> **WRITTEN PROBLEM 1**
Can you return, unchanged, the lines of the records starting at the one containing "For every named target in this 1429×1075" and ending at the one containing "Apptegy (757, 1046)", including both?

[START DOCUMENT EXCERPT]

Sunday, January 20, 2008

Stranger on a train - 1

Hunsur-Mysore, January, 2008

When a middle-aged man alerts you to the fact that you're ticket jumping and should actually move from the cool greyness of the lonely three-tier compartment you have comfortably ensconced yourself in, to the hard wooden benches of the unreserved compartment instead, as per your ticket; follows you there; takes his seat opposite you on a two-seater and then proceeds to tell you how glad he is to have made a good friend to chat with on this three-hour journey, you're pretty much doomed to three of the longest hours of your life.

The journey began promisingly enough, with a story of a stick up and a death by gunshot at headpoint, in Lucknow.

It was a crowded restaurant in one of the more affluent commercial districts of the city. Tables were filling and emptying quickly and harried waiters rushed around, doling out orders and handing across bills.

At one such table two men were finishing up lunch when the waiter handed them their bill. They scrounged around in their pockets briefly and handed him the money, while continuing to finish up their meal. The waiter returned to them a few moments later, pointing out that they had paid two rupees short of the bill amount.

Within seconds, the customers turned violent. Their tempers flared. They asked how he dared to question them. They asked what difference two rupees would make. He stammered that he was only pointing out a genuine mistake and that they should be tipping him a couple rupees extra, if anything, and not undercutting him.

One of the men pulled a gun out of his pocket and shot the waiter dead. Then, in broad daylight, in full view of tens of stunned customers whose activities had ground to an abrupt and deafeningly silent halt, the men walked out, got into their car, and left.

[END DOCUMENT EXCERPT]
[START PROVIDED ENTRIES]

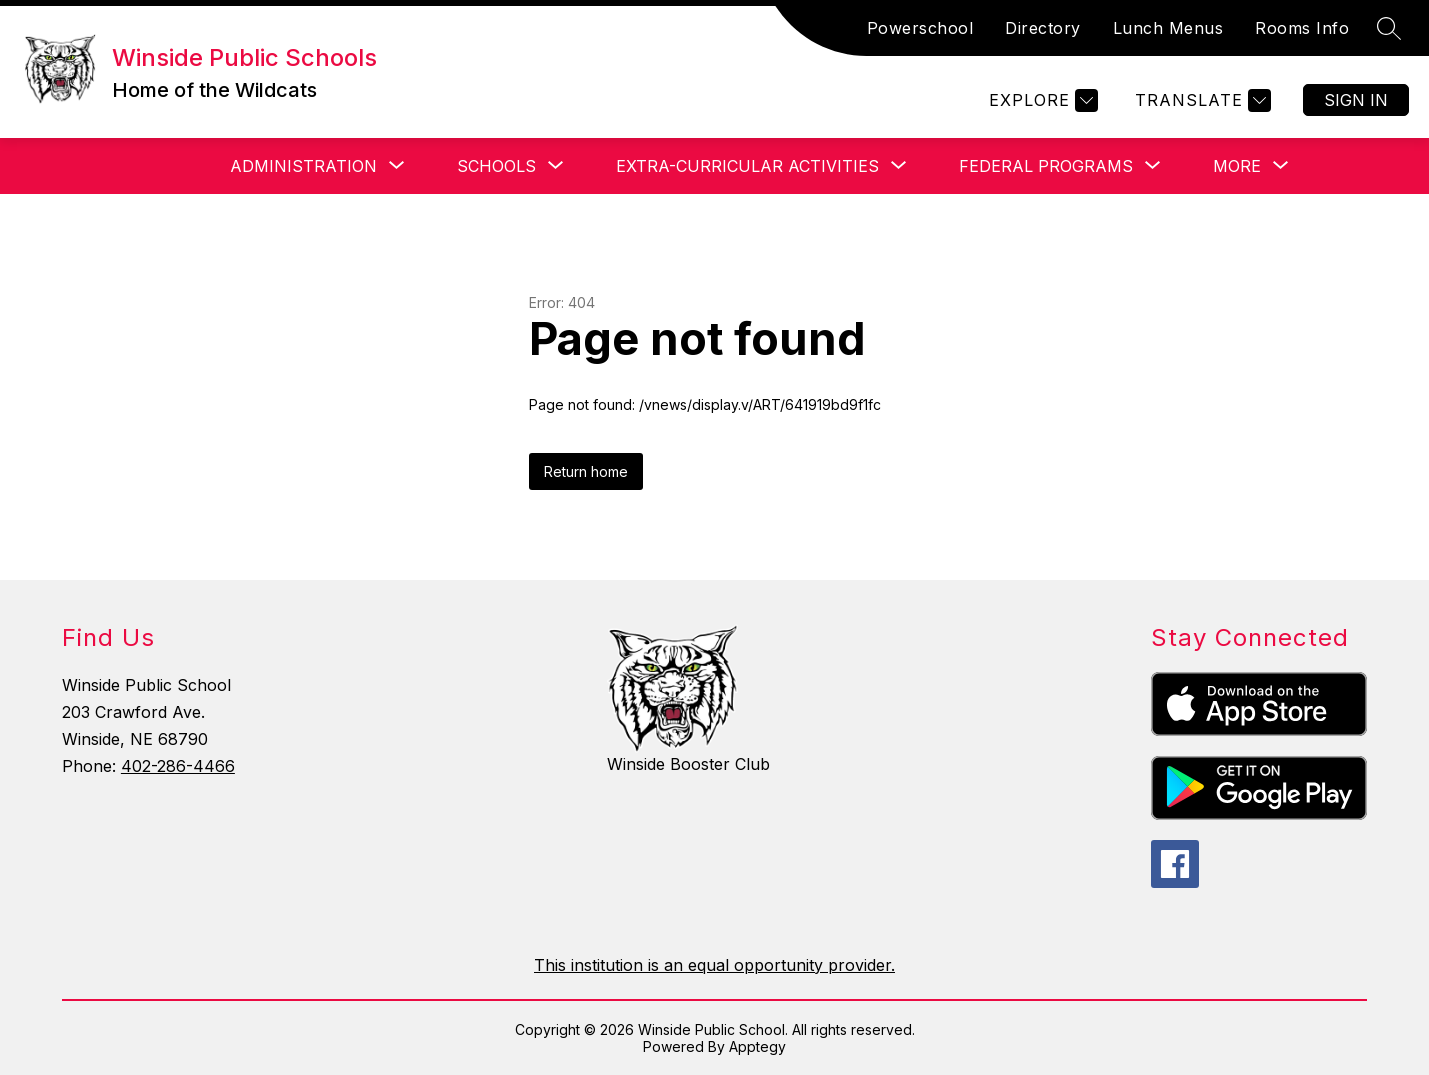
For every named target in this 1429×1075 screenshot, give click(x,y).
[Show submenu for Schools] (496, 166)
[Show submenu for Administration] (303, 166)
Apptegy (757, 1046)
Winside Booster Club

[END PROVIDED ENTRIES]
[START PROVIDED ENTRIES]

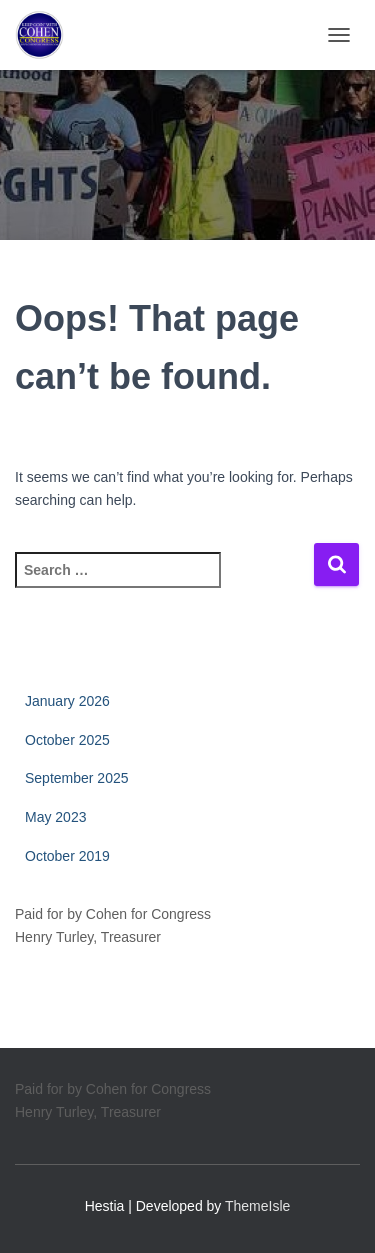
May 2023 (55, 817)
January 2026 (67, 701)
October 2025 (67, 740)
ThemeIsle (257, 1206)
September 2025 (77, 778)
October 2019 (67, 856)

[END PROVIDED ENTRIES]
[START PROVIDED ENTRIES]

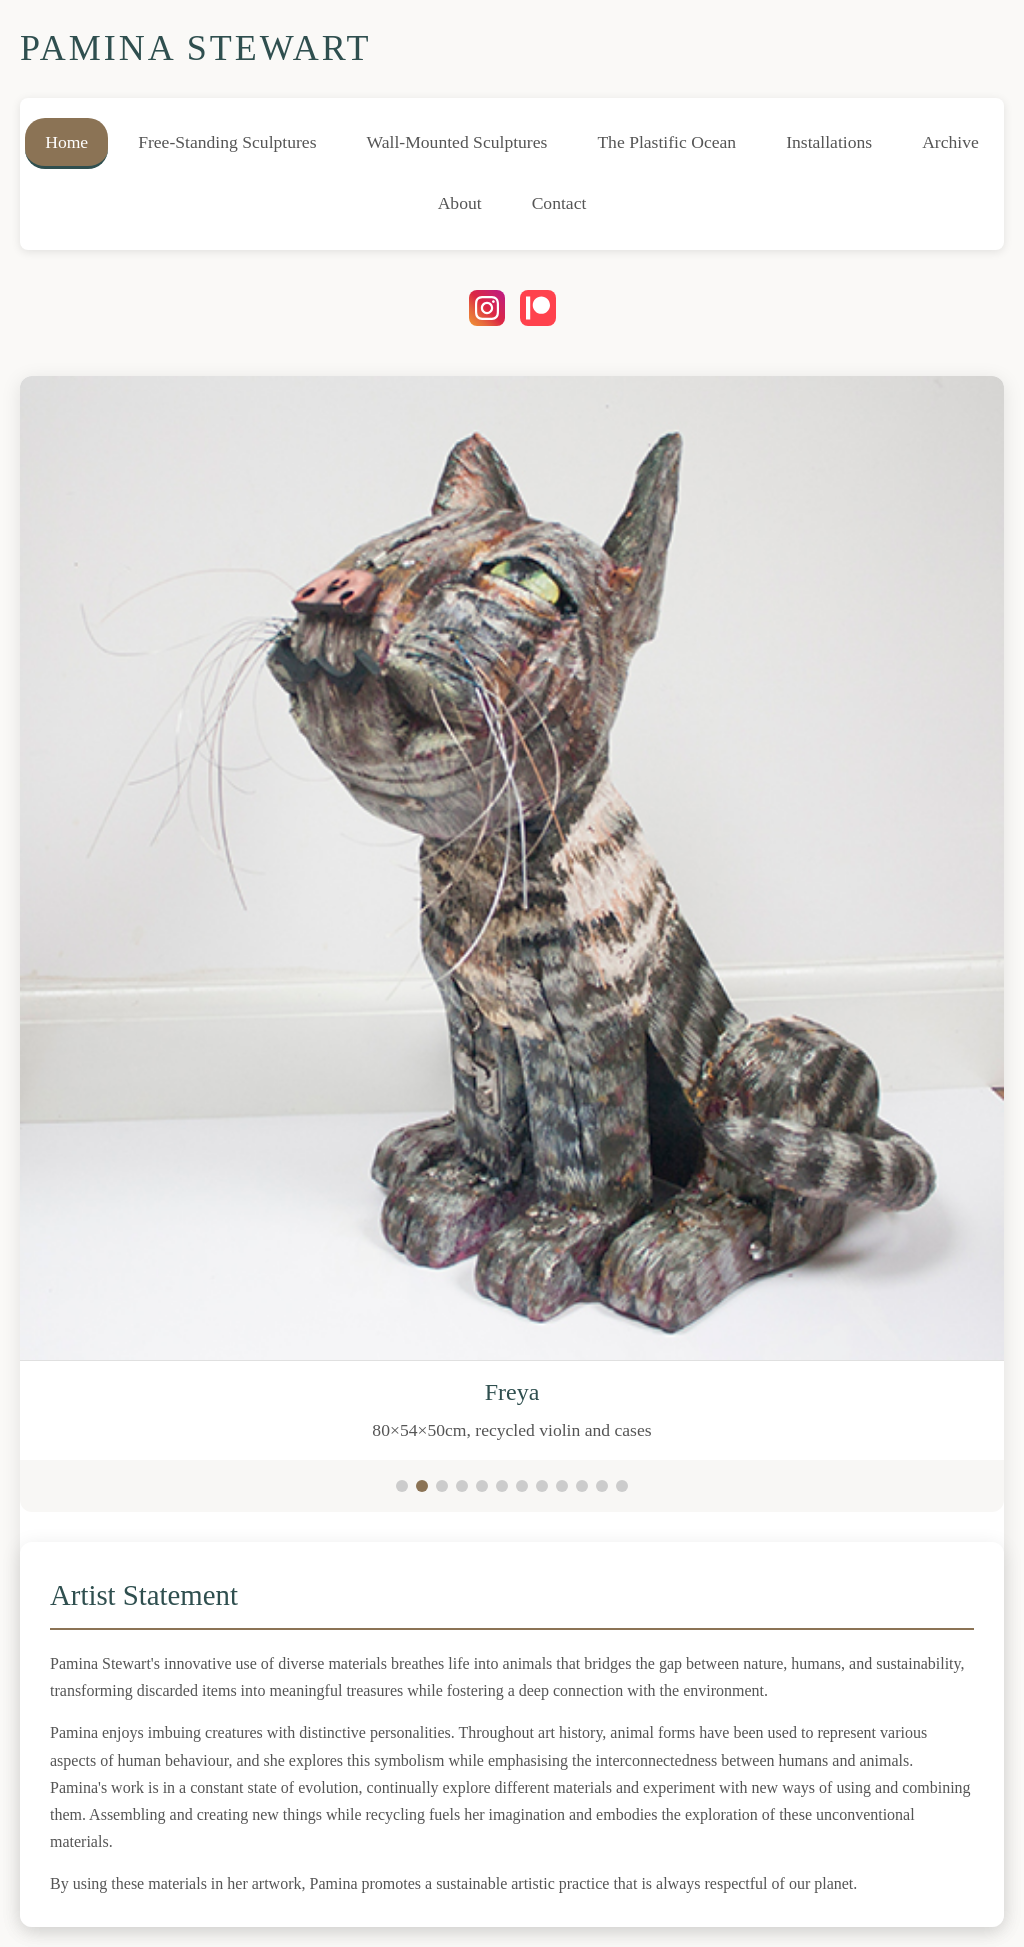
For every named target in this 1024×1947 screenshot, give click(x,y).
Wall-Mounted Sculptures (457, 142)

[END PROVIDED ENTRIES]

> **WRITTEN PROBLEM 2**
Retype the passage from the train journey account starting at "At one such" and ending at "car, and left." with no changes.

> **EXERCISE RESULT 1**
For every named target in this 1429×1075 screenshot, give click(x,y).
[Show submenu for Schools] (496, 166)
[Show submenu for Administration] (303, 166)
Apptegy (757, 1046)

> **EXERCISE RESULT 2**
At one such table two men were finishing up lunch when the waiter handed them their bill. They scrounged around in their pockets briefly and handed him the money, while continuing to finish up their meal. The waiter returned to them a few moments later, pointing out that they had paid two rupees short of the bill amount.

Within seconds, the customers turned violent. Their tempers flared. They asked how he dared to question them. They asked what difference two rupees would make. He stammered that he was only pointing out a genuine mistake and that they should be tipping him a couple rupees extra, if anything, and not undercutting him.

One of the men pulled a gun out of his pocket and shot the waiter dead. Then, in broad daylight, in full view of tens of stunned customers whose activities had ground to an abrupt and deafeningly silent halt, the men walked out, got into their car, and left.